The exam question is almost always: given this titration type, which indicator gives the most accurate endpoint? The answer comes from matching the indicator range to the equivalence pH. ChemistryIQ has practice problems that present titration curve shapes and ask you to select the correct indicator from a list.

The most frequent error is confusing the equivalence point with the endpoint. The equivalence point is the theoretical point where moles of acid equal moles of base — it is a calculated value. The endpoint is the experimentally observed point where the indicator changes color. In a well-designed titration, the endpoint is very close to the equivalence point, but they are not identical. Exams love to test whether you know this distinction.

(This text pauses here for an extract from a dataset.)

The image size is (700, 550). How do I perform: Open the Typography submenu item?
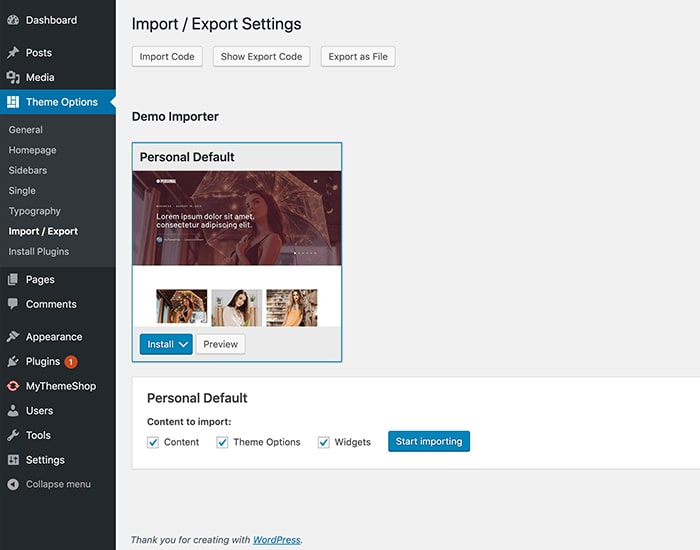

Second, students often forget that the pH at the equivalence point is not always 7. It is only 7 for strong acid-strong base. For weak acid-strong base, the equivalence pH is above 7. For weak base-strong acid, it is below 7. If an exam question asks for the pH at equivalence for an acetic acid and NaOH titration, the answer is not 7 — you need to calculate the hydrolysis of the conjugate base (acetate ion).

Third, watch your sig figs on molarity calculations. If the buret reads to 0.01 mL precision, your volume measurements have four significant figures. Do not round intermediate calculations — carry extra digits and round only the final answer. Premature rounding is a point-killer on quantitative titration problems.